Zelensky framed these strikes explicitly as retaliation and economic pressure. He had convened his top military, intelligence, and security officials to define how Ukraine would respond. The damage to residential buildings in Ryazan during the Ukrainian attack was acknowledged in Russian official statements — a circumstance Kyiv did not deny, while continuing to characterize the operation as targeting military and energy infrastructure.
Analysis — Peace as theater, war as reality
① The timing as strategic signal
Zelensky’s suggestion — that the attack was deliberately synchronized with Trump’s China trip — deserves serious consideration, even if its exact intent cannot be formally established. If the sequencing was intentional, it could indicate that Moscow calibrates its military escalation around windows of reduced American attention, striking hardest when Washington is looking elsewhere. This pattern, unconfirmed at this stage, is consistent with a conflict in which diplomacy and bombardment coexist as instruments of the same power calculus.
② The prisoner exchange: the only tangible dividend
Against this backdrop of maximum violence, the exchange of 205 prisoners of war on each side on May 15 stands out sharply. It is the first phase of a larger agreement — 1,000 detainees each — tied to Trump’s ceasefire framework. The previous exchange of this scale dated to May 2025, following direct negotiations in Istanbul. These swaps remain one of the only concrete outputs of an otherwise stalled diplomatic process — the equivalent, roughly speaking, of what an independent federal prosecutor might extract from a coerced mediation: discrete acts, no structural agreement.
③ The sanctions question: a missile that testifies
The detail of the recently manufactured Kh-101 missile — raised by Zelensky himself — goes beyond war communication. If the preliminary analysis holds, it would document the persistence of supply chains for missile components despite four years of sanctions regimes.

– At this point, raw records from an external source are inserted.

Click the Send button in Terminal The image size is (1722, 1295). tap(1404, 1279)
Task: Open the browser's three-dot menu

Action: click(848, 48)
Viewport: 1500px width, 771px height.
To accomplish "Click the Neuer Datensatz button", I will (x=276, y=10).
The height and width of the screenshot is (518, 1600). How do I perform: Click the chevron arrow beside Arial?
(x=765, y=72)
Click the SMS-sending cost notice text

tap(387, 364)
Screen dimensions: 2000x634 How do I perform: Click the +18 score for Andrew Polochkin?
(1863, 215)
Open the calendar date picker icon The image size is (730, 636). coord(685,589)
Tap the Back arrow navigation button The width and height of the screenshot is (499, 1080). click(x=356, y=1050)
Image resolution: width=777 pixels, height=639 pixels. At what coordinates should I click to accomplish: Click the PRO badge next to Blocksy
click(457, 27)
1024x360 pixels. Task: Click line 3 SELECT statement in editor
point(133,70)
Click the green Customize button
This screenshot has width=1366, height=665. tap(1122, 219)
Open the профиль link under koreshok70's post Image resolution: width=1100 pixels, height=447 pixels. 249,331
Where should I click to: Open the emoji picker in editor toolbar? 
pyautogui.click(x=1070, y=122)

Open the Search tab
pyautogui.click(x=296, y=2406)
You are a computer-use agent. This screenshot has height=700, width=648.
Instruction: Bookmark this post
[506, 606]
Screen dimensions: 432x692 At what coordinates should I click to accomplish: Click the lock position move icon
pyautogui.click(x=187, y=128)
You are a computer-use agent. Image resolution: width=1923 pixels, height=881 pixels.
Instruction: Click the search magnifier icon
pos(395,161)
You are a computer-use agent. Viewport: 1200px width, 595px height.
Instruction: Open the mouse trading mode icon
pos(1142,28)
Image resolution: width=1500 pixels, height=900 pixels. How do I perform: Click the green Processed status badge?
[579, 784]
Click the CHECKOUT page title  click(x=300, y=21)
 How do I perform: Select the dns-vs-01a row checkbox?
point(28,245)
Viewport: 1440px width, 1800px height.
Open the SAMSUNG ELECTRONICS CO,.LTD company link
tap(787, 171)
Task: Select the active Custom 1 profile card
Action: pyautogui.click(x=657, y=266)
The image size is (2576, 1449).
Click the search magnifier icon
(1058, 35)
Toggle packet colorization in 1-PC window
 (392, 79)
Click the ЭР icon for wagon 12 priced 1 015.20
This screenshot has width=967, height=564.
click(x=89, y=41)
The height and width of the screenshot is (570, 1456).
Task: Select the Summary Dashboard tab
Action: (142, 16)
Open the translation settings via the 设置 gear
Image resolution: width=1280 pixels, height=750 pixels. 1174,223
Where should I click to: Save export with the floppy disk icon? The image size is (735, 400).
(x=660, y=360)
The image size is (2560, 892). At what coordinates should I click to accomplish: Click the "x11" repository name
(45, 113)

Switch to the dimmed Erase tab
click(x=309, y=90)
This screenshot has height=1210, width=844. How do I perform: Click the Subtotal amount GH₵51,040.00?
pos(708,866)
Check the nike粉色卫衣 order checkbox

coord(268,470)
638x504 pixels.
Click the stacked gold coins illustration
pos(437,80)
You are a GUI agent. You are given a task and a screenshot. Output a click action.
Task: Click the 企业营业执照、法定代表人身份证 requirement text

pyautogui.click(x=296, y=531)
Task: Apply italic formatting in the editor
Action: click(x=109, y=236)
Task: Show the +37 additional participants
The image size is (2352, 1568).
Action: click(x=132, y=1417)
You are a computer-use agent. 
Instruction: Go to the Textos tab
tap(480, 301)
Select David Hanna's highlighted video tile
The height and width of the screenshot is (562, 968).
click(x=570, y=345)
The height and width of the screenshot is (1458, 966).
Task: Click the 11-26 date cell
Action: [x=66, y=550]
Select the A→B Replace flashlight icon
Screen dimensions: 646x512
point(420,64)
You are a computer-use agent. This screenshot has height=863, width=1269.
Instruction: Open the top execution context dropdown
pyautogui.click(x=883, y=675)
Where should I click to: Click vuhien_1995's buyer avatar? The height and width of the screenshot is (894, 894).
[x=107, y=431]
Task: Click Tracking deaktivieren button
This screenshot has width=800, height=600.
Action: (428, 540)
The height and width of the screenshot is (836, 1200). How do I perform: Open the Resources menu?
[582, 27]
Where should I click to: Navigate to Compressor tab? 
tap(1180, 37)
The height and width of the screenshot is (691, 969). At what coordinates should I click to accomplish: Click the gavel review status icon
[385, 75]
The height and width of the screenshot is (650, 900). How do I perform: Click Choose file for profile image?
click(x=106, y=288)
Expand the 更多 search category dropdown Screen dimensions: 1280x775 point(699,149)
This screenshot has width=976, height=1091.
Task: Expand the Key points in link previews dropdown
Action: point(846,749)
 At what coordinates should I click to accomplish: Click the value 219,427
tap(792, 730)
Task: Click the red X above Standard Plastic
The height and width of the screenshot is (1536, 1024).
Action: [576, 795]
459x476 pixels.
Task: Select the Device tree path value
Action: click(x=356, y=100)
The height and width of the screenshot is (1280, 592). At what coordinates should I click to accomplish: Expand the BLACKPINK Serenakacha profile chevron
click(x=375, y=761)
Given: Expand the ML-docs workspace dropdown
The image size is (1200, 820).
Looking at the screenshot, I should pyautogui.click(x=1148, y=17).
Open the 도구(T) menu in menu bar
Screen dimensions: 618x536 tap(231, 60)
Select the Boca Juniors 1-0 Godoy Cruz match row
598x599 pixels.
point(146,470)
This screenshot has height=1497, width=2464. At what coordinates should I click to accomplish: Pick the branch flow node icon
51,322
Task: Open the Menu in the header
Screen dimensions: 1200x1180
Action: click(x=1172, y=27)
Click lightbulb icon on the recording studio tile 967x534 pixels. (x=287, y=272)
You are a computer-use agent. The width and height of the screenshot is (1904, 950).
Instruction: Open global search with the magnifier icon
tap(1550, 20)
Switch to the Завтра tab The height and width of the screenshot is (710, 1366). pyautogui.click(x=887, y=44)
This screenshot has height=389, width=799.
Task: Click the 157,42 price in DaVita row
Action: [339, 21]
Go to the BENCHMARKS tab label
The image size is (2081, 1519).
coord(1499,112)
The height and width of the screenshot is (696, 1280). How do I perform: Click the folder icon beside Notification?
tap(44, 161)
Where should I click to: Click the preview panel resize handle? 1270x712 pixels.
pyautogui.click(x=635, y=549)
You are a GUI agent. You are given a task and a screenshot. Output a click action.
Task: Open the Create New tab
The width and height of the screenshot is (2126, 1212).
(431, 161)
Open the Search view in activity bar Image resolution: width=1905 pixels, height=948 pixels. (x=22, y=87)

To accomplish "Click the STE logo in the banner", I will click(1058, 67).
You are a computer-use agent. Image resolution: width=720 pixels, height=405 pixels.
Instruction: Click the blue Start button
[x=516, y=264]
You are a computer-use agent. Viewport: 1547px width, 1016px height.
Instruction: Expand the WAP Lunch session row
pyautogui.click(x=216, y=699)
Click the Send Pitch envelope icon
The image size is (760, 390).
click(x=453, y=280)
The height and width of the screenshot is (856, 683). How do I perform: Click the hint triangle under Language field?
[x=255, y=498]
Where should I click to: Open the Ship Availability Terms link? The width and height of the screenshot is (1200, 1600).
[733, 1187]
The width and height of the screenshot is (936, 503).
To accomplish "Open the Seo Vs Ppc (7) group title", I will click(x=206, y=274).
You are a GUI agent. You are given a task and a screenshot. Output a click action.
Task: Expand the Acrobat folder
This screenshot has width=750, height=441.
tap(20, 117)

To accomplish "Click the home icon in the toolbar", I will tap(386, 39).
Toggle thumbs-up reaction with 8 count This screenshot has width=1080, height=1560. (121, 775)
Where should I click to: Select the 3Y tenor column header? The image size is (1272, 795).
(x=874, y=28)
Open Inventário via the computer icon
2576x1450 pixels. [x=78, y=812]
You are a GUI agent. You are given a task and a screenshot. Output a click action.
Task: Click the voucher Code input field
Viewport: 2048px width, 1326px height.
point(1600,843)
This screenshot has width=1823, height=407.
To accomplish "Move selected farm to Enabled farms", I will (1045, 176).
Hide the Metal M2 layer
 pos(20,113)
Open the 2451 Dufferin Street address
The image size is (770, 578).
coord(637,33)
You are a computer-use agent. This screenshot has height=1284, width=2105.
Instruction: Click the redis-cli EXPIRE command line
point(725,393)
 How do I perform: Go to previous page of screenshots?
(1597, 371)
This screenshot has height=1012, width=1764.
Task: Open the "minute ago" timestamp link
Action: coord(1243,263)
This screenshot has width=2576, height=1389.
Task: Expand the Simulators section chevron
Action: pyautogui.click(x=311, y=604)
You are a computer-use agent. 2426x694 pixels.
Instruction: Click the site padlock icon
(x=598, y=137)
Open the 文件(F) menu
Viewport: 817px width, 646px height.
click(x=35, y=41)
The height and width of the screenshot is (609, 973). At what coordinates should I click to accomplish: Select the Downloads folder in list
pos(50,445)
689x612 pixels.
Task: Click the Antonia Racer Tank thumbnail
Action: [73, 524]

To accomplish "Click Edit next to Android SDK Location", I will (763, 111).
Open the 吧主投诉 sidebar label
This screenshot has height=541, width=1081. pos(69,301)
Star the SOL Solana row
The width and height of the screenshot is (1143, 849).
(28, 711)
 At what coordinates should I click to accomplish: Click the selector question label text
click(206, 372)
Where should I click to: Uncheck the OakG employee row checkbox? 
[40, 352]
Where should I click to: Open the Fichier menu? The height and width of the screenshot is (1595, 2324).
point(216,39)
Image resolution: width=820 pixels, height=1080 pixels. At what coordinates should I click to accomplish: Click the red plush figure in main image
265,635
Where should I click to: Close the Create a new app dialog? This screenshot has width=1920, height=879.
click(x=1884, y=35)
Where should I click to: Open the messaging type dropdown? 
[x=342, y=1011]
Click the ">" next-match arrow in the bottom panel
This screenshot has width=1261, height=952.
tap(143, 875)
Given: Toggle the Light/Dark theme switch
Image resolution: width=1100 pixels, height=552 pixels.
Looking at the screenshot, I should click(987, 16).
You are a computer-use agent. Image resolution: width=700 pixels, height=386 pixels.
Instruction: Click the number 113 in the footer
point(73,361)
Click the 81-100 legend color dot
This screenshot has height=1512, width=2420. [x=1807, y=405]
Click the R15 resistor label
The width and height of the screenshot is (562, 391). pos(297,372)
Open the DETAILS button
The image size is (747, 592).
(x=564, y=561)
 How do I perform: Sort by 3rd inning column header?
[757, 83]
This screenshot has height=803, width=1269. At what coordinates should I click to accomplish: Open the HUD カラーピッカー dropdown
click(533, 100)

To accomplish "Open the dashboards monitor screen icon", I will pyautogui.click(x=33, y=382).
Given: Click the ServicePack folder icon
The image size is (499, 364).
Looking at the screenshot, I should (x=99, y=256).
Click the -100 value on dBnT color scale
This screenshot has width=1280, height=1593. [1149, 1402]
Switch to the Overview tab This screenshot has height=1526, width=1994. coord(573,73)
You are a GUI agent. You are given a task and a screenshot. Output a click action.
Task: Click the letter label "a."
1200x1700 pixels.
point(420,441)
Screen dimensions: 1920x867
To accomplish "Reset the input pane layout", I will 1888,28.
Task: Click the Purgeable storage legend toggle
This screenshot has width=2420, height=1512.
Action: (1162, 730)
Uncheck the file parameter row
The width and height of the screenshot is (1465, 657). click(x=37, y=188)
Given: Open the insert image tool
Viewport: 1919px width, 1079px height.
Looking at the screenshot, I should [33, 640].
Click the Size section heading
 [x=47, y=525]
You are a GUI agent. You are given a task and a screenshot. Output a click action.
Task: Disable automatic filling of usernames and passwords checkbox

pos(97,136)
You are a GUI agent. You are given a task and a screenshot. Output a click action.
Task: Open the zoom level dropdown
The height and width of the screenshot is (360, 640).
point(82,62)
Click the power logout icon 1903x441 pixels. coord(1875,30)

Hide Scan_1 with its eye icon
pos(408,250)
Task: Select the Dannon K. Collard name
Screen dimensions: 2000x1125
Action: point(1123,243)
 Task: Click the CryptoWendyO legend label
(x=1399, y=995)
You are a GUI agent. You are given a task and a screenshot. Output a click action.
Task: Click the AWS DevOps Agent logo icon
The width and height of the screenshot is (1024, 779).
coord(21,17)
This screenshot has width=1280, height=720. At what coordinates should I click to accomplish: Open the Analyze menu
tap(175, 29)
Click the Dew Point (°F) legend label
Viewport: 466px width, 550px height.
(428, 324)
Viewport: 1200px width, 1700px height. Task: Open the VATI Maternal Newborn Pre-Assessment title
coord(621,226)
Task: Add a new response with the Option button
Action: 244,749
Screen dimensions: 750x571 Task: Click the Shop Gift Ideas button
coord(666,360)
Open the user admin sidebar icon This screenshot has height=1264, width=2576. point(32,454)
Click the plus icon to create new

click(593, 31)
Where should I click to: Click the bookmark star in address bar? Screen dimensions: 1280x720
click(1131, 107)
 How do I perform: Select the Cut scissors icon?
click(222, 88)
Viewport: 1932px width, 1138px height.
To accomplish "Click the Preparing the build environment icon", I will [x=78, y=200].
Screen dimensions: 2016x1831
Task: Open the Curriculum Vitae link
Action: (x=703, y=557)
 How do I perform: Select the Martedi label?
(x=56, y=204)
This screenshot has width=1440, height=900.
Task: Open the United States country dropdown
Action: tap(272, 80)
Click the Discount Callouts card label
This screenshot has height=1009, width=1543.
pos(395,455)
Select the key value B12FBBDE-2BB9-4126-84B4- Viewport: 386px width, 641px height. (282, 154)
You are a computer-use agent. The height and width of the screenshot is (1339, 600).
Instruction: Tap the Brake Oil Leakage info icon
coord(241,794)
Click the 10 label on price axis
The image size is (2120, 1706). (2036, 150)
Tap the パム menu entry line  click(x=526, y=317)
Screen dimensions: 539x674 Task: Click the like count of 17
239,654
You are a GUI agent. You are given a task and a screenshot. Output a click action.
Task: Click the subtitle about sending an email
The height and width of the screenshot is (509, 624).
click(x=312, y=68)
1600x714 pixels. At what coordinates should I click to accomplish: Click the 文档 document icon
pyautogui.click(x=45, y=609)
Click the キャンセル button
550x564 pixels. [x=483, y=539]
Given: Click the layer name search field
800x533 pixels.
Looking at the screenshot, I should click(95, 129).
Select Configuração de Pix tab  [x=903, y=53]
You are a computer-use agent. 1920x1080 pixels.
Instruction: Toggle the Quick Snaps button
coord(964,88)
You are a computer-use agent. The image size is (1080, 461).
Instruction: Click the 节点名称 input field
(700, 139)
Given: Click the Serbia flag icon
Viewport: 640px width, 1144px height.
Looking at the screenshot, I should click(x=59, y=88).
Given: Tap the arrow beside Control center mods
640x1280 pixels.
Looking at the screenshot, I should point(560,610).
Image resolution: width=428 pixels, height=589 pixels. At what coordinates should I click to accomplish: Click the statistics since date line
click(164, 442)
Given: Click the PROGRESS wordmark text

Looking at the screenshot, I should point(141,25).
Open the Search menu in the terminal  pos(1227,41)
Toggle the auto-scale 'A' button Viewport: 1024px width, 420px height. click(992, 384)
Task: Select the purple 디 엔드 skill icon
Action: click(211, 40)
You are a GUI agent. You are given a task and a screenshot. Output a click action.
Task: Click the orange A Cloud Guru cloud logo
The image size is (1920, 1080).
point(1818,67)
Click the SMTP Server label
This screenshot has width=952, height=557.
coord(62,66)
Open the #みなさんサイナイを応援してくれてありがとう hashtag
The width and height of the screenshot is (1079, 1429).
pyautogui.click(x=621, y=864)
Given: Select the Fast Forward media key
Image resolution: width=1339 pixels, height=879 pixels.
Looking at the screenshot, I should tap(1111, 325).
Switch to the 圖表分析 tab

This could fuel mounting pressure on Kyiv’s allies to tighten export control mechanisms — a diplomatic front that has remained less visible than debates over weapons deliveries.
④ The symmetry of civilian strikes
The destruction of a residential building in Kyiv and the damage to apartment blocks in Ryazan create an uncomfortable symmetry for both sides. Moscow denies targeting civilians; Kyiv insists it targets military and energy infrastructure. Both narratives are partially true and partially instrumentalized. This mirrored escalation logic — observable since the war’s outset — makes any unilateral de-escalation politically untenable for either belligerent.
The bottom line
The 72-hour truce produced a prisoner exchange. It did not produce a ceasefire.
Between a Kyiv in mourning and a Ryazan on fire, the question is no longer who strikes harder — but whether any mechanism still exists to turn a negotiated pause into a lasting stop.
The answer, at this stage, remains open.